KAKASI は、日本語分かち書き用のライブラリです。
ソースからインストールする場合は、↓のソースをダウンロードします。
http://kakasi.namazu.org/stable/kakasi-2.3.4.tar.gz

Debian で apt-get でインストールする場合は↓で済み、楽でした。
# apt-get install libkakasi2 libkakasi2-dev
RPM なら kakasikakasi-dev が必要なようです。


(2) pgkakasiw をインストールする

pgkakasiw は、PostgreSQL から KAKASI を利用するための関数。
以下の手順でコンパイル・インストールします。
$ wget https://www.oss.ecl.ntt.co.jp/tsearch2j/source/pgkakasiw-1.1.tar.gz
$ tar xzf pgkakasiw-1.1.tar.gz
$ cd pgkakasiw-1.1
$ USE_PGXS=1 make
$ su
# USE_PGXS=1 make install
# /etc/rc3.d/S19postgresql-8.1 reload
ただし、--pgxs が利用できない場合は、Makefile の書き換えが必要で少し面倒。
wget 時に『--no-check-certificate』オプションが必要な場合も。


(3) 対象データベースに pgkakasiw を登録する

バイナリ pgkakasiw.so のインストールだけでは、分かち書きは利用できません。
pgkakasiw.sql を実行して、pgkakasiw 関数を登録する必要があります。
データベースの文字コードは、EUC_JP のみ利用可能です。
pgkakasiw.sql のパスは、環境により異なります。
$ psql -U postgres -f /usr/share/postgresql/8.1/contrib/pgkakasiw.sql testing_db
psql:pgkakasiw.sql:1: ERROR: function pgkakasiw(text) does not exist
CREATE FUNCTION
1行目の「ERROR」は、初回は必ず発生するので無視してOK。
2行目の「CREATE FUNCTION」があれば完了。


(4) 分かち書きを試してみる

pgkakasiw 関数で、実際の分かち書きの処理を試せます。
基本的に、概ね単語ごとに半角スペース区切りで分割されます。
$ psql testing_db
SELECT pgkakasiw('今日は良い天気です。
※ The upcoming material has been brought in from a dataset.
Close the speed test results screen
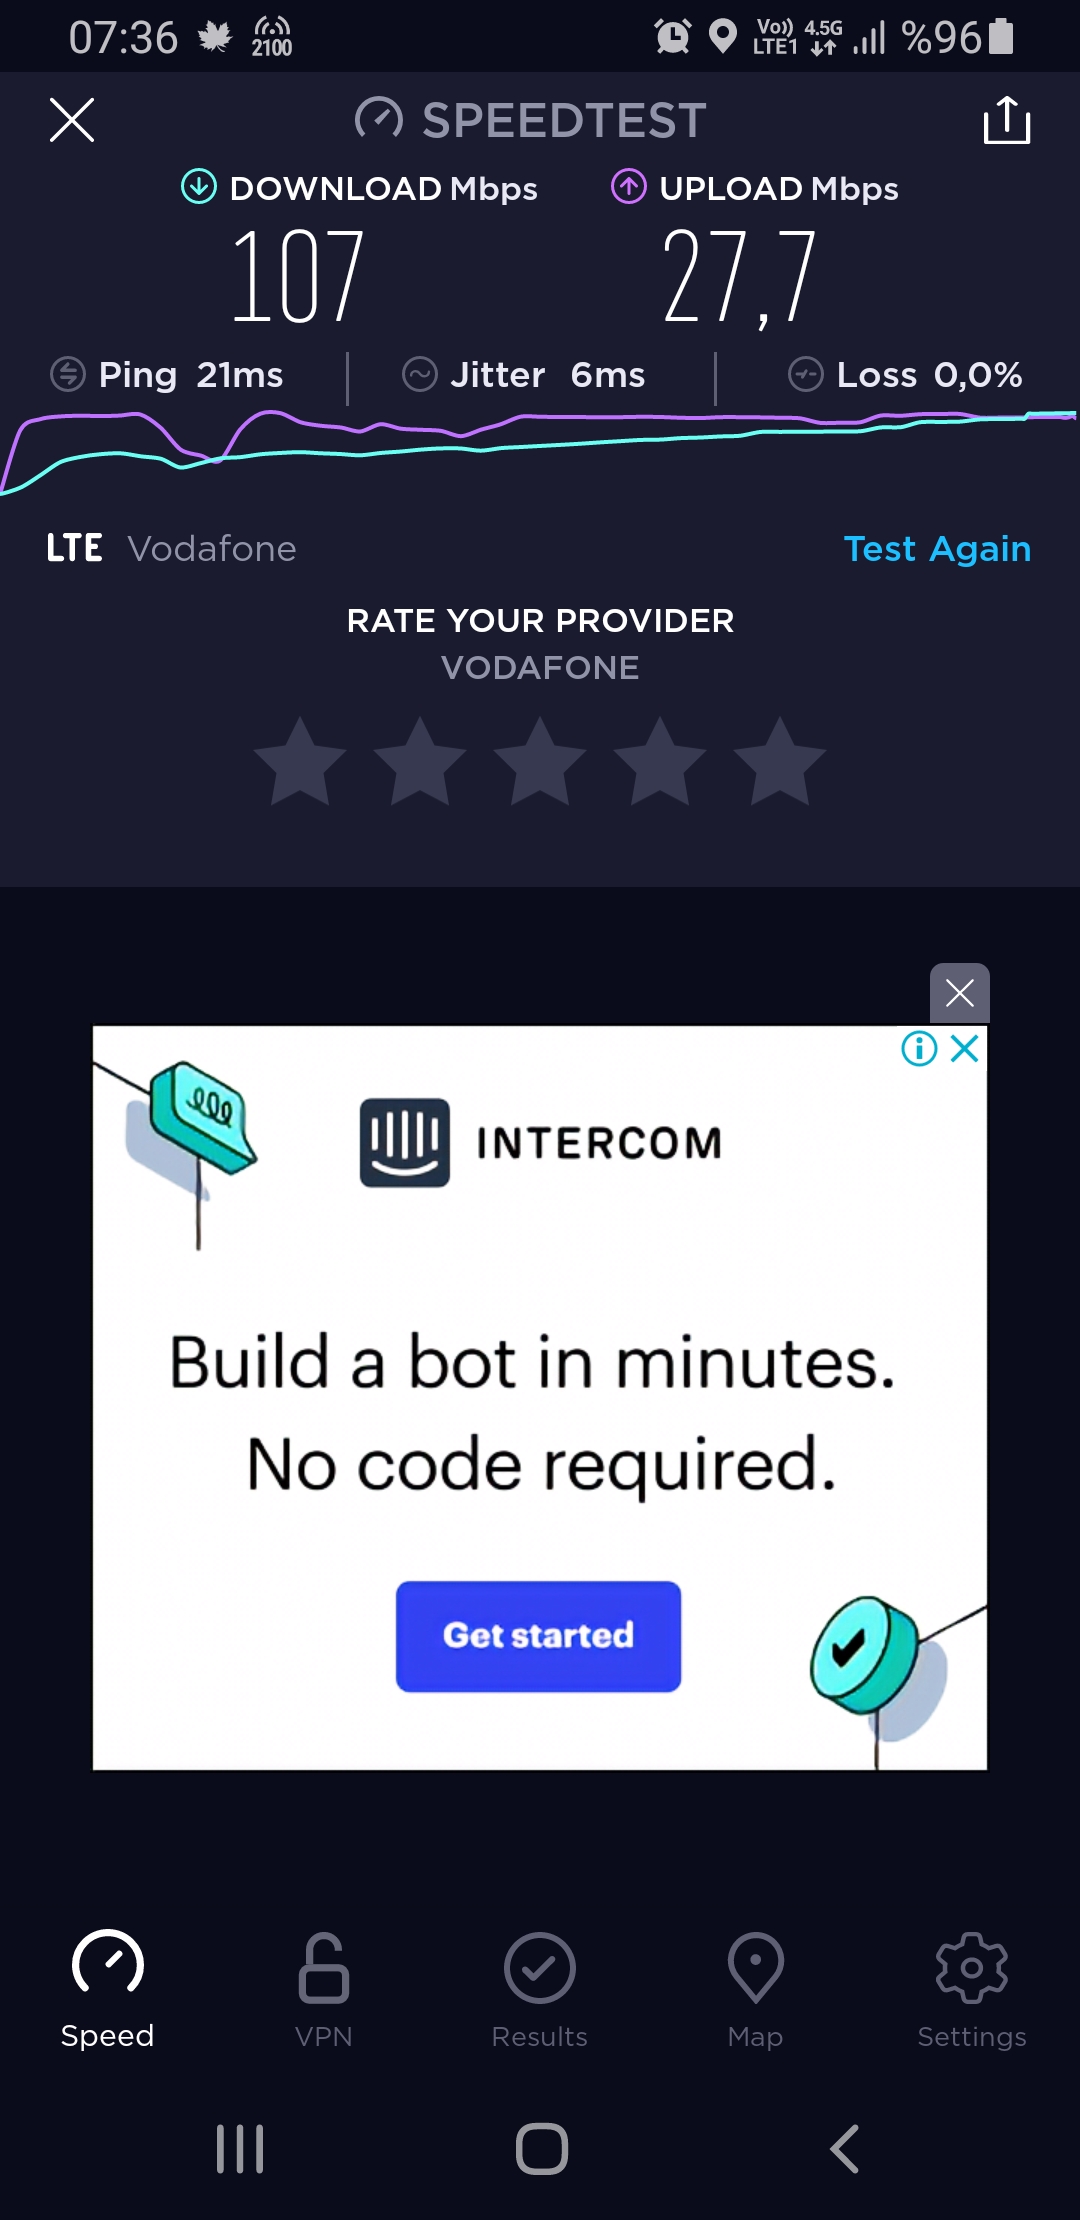1080x2220 pixels. pos(72,120)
');
pgkakasiw
--------------------------
今日は 良い 天気 です 。
(1 row)

(5) tsearch2 をインストール&登録する

tsearch2 が全文検索エンジンの本体です。
PostgreSQL 7.4 以降では PostgreSQL 本体のパッケージに添付されています。
手元の環境(標準的な .deb や .rpm の構成)では、もともとインストール済だったので省略。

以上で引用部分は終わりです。